According to our district Retention Policy, all emails are “archived automatically without additional action by the user.” All electronic records subject to retention must be preserved on paper if the retention period is greater than 10 years. Electronic records whose retention period is less than 10 years shall be archived electronically in a manner which provides easy access and retrieval. .. includes attachments, old/new webpages, videos, floppy discs, Cd’s, audiotpaes and videotapes.
The policy also includes that each department have a Custodian of Records and that the Custodian of Records and IT department should know what records the Department makes or receives, who makes or receives records, when they can/should be destroyed, where they are stored, and how they can be stored.
A “NOTE To Staff” in this policy states: “.. .mail that the user wishes to save be moved out of the email system into your home directory as soon as possible”.. and recommended that “you do not store emails beyond the retention period”.
A Notice from Central office as a “reminder” was delivered that emails will be deleted on the 30th. If records are public record, to forward them to the custodian of records.
.. we were recently told that no one can hold onto their own emails by storing them in their own way, such as a flash drive etc.. Many cannot come to an agreement on what “public record” is. According to Mass law, it appears everything is. So therefore, we should forward all of our emails to the custodian, all of our papers etc.. that is a lot of emails.
The IT department feels they “have to” delete the emails. It is NOT a server space issue. If they “Have to” delete them based on the policy, but if retention needs to be a period of extended years, then this doesn’t seem to make sense. Furthermore, why couldn’t a teacher keep specific emails they seem necessary for organization, referral for the future etc.. Example: Emails deleted on the 30th. A parent who contests the grade may have been delayed in doing so for whatever reason. If the teacher is then asked to state their case, the teacher might have trouble remembering whether or not he/she had corresponded appropriately with the parent during the semester/year.

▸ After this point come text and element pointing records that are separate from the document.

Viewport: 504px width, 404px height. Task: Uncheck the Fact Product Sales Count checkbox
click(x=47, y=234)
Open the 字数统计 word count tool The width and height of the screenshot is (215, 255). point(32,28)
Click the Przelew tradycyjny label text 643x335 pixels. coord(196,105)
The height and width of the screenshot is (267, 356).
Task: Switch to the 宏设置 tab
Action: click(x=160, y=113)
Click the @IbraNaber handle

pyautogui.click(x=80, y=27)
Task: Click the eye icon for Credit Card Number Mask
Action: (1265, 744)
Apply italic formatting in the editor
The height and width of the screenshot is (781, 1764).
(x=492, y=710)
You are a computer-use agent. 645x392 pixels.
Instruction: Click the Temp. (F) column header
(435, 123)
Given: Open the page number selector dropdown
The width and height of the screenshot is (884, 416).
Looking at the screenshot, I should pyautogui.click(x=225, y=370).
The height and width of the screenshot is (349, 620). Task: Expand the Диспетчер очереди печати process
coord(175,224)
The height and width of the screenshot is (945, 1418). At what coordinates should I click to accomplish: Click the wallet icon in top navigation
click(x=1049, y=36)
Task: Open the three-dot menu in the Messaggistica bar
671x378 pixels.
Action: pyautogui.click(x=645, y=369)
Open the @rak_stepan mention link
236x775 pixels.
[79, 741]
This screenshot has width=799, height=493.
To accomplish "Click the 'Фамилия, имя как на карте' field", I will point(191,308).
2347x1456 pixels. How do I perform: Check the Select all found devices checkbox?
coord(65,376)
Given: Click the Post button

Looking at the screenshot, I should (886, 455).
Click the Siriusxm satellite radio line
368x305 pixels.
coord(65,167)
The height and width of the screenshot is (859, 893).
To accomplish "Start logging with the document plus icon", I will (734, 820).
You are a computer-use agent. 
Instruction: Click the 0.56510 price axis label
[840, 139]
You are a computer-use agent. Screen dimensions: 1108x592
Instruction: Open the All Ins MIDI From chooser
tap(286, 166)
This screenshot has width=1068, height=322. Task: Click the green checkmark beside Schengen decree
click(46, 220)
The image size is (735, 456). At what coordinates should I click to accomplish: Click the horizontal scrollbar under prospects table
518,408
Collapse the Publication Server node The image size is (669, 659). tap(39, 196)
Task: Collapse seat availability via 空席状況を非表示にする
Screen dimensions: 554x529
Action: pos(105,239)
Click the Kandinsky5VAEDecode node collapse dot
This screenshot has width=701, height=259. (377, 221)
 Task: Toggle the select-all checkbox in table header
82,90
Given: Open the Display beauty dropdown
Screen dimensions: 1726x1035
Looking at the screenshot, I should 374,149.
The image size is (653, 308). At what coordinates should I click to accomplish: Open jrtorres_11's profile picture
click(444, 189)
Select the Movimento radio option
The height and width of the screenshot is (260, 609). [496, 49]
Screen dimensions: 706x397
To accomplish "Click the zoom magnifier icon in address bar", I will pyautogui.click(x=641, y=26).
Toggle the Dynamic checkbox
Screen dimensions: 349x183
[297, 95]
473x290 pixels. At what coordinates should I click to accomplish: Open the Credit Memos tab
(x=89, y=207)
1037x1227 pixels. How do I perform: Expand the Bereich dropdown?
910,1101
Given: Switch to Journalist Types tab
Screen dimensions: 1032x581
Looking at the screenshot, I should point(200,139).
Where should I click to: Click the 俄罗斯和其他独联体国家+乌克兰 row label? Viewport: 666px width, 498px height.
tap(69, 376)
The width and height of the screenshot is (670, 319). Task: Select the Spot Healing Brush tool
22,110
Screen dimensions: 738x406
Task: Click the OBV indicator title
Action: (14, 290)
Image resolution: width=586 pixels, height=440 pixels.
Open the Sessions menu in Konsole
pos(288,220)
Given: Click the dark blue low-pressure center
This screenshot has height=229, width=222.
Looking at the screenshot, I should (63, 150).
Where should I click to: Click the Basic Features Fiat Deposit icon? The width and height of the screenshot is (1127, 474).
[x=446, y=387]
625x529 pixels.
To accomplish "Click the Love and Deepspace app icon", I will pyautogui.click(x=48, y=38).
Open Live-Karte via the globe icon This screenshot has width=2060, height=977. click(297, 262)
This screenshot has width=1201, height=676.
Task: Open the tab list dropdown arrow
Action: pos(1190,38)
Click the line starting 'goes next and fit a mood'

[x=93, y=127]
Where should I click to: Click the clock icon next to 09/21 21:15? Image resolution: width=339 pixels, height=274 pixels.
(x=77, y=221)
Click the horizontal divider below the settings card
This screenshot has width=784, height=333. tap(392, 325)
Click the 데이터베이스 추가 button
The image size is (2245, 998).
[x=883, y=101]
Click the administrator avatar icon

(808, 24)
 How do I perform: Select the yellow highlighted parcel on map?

On one side, we need to ensure that the content is readily available if litigation has warranted the need for it. On the other, we don’t want confidential information to be exposed when not intended.
It is clear that the laws are slow to include electronic-specific details. This is the first year emails are being deleted this way. We have been advised not to write anything sensitive in an email right along. Personally I find this hard. Not only would that slow communication, I may take notes on a particular phone call to a parent or guidance counselor. I would think an email is a bit more transparent in litigation.
There seems to be a major push in this direction and this has made these past couple of weeks very stressful. One week left of school, and two till the 30th deadline. We need to clear this up. Can we or can we not store our emails however we wish as long as the emails are archived by our IT? Is it necessary to delete everyone's emails in such a way?
Any suggestions, thoughts, would be appreciated.